━━━ INPUT DATA
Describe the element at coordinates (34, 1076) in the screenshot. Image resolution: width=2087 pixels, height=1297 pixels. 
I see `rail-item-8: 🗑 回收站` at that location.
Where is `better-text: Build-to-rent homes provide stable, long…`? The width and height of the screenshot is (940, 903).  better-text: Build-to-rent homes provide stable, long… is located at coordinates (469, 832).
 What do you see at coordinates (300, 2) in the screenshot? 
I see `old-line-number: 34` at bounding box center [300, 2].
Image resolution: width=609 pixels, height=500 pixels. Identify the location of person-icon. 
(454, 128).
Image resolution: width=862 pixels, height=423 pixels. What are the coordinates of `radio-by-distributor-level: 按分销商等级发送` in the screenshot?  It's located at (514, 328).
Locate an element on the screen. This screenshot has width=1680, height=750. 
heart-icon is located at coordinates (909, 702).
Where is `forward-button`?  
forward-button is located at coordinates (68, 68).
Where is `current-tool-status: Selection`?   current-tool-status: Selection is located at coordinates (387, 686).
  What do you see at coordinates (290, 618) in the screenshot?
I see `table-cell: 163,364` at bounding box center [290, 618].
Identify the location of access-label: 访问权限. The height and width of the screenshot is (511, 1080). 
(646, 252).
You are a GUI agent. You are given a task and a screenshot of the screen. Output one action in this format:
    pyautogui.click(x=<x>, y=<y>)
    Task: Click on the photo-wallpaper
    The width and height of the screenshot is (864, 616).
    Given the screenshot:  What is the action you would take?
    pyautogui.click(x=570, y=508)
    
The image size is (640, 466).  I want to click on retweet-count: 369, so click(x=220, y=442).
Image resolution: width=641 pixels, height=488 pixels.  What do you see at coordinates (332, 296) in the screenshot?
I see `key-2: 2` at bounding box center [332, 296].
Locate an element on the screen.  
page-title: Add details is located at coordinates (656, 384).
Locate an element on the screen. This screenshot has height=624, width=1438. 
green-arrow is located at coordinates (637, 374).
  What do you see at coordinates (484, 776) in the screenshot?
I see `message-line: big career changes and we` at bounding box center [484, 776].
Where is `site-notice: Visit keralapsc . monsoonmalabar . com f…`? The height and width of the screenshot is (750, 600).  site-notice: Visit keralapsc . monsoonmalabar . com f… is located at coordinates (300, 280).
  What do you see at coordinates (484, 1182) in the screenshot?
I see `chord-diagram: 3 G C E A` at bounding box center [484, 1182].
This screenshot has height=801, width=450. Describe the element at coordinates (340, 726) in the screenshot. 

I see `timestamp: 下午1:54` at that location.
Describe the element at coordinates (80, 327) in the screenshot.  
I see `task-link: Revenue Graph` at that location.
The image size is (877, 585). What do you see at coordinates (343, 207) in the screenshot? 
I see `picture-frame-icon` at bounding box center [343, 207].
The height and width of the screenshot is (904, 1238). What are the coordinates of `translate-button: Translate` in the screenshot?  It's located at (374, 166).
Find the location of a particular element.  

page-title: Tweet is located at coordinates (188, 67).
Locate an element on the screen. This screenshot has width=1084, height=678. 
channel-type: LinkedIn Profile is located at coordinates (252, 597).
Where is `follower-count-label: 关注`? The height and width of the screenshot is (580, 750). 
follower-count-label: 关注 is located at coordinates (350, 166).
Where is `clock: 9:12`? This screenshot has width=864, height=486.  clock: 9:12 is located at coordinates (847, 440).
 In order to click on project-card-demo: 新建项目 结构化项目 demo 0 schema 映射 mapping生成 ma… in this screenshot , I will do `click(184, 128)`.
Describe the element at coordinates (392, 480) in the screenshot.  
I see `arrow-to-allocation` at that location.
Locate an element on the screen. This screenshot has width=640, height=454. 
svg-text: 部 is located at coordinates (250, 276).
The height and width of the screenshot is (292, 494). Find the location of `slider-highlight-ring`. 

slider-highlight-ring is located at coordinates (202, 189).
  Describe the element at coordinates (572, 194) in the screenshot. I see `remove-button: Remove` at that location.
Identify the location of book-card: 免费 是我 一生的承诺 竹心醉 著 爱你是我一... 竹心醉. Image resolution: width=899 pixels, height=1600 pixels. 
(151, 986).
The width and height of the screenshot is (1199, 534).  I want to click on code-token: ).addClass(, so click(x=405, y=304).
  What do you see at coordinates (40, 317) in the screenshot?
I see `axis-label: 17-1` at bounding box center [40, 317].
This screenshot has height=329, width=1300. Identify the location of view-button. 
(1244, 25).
━━━━━━
Copy every row above, replacing "Identify the location of" with "Give the position of" each time it appears and leaving all other text as it is.

Describe the element at coordinates (34, 1076) in the screenshot. Image resolution: width=2087 pixels, height=1297 pixels. 
I see `rail-item-8: 🗑 回收站` at that location.
Where is `better-text: Build-to-rent homes provide stable, long…`? The width and height of the screenshot is (940, 903).  better-text: Build-to-rent homes provide stable, long… is located at coordinates (469, 832).
 What do you see at coordinates (300, 2) in the screenshot? 
I see `old-line-number: 34` at bounding box center [300, 2].
Image resolution: width=609 pixels, height=500 pixels. Give the position of person-icon. 
(454, 128).
Image resolution: width=862 pixels, height=423 pixels. What are the coordinates of `radio-by-distributor-level: 按分销商等级发送` in the screenshot?  It's located at (514, 328).
Locate an element on the screen. This screenshot has width=1680, height=750. 
heart-icon is located at coordinates (909, 702).
Where is `forward-button`?  
forward-button is located at coordinates (68, 68).
Where is `current-tool-status: Selection`?   current-tool-status: Selection is located at coordinates (387, 686).
  What do you see at coordinates (290, 618) in the screenshot?
I see `table-cell: 163,364` at bounding box center [290, 618].
Give the position of access-label: 访问权限. The height and width of the screenshot is (511, 1080). 
(646, 252).
You are a GUI agent. You are given a task and a screenshot of the screen. Output one action in this format:
    pyautogui.click(x=<x>, y=<y>)
    Task: Click on the photo-wallpaper
    The width and height of the screenshot is (864, 616).
    Given the screenshot:  What is the action you would take?
    pyautogui.click(x=570, y=508)
    
The image size is (640, 466).  I want to click on retweet-count: 369, so click(x=220, y=442).
Image resolution: width=641 pixels, height=488 pixels.  What do you see at coordinates (332, 296) in the screenshot?
I see `key-2: 2` at bounding box center [332, 296].
Locate an element on the screen.  
page-title: Add details is located at coordinates (656, 384).
Locate an element on the screen. This screenshot has height=624, width=1438. 
green-arrow is located at coordinates (637, 374).
  What do you see at coordinates (484, 776) in the screenshot?
I see `message-line: big career changes and we` at bounding box center [484, 776].
Where is `site-notice: Visit keralapsc . monsoonmalabar . com f…`? The height and width of the screenshot is (750, 600).  site-notice: Visit keralapsc . monsoonmalabar . com f… is located at coordinates (300, 280).
  What do you see at coordinates (484, 1182) in the screenshot?
I see `chord-diagram: 3 G C E A` at bounding box center [484, 1182].
This screenshot has height=801, width=450. Describe the element at coordinates (340, 726) in the screenshot. 

I see `timestamp: 下午1:54` at that location.
Describe the element at coordinates (80, 327) in the screenshot.  
I see `task-link: Revenue Graph` at that location.
The image size is (877, 585). What do you see at coordinates (343, 207) in the screenshot? 
I see `picture-frame-icon` at bounding box center [343, 207].
The height and width of the screenshot is (904, 1238). What are the coordinates of `translate-button: Translate` in the screenshot?  It's located at (374, 166).
Find the location of a particular element.  

page-title: Tweet is located at coordinates (188, 67).
Locate an element on the screen. This screenshot has width=1084, height=678. 
channel-type: LinkedIn Profile is located at coordinates (252, 597).
Where is `follower-count-label: 关注`? The height and width of the screenshot is (580, 750). 
follower-count-label: 关注 is located at coordinates (350, 166).
Where is `clock: 9:12`? This screenshot has width=864, height=486.  clock: 9:12 is located at coordinates (847, 440).
 In order to click on project-card-demo: 新建项目 结构化项目 demo 0 schema 映射 mapping生成 ma… in this screenshot , I will do `click(184, 128)`.
Describe the element at coordinates (392, 480) in the screenshot.  
I see `arrow-to-allocation` at that location.
Locate an element on the screen. This screenshot has width=640, height=454. 
svg-text: 部 is located at coordinates (250, 276).
The height and width of the screenshot is (292, 494). Find the location of `slider-highlight-ring`. 

slider-highlight-ring is located at coordinates (202, 189).
  Describe the element at coordinates (572, 194) in the screenshot. I see `remove-button: Remove` at that location.
Give the position of book-card: 免费 是我 一生的承诺 竹心醉 著 爱你是我一... 竹心醉. Image resolution: width=899 pixels, height=1600 pixels. 
(151, 986).
The width and height of the screenshot is (1199, 534).  I want to click on code-token: ).addClass(, so click(x=405, y=304).
  What do you see at coordinates (40, 317) in the screenshot?
I see `axis-label: 17-1` at bounding box center [40, 317].
This screenshot has height=329, width=1300. Give the position of view-button. 
(1244, 25).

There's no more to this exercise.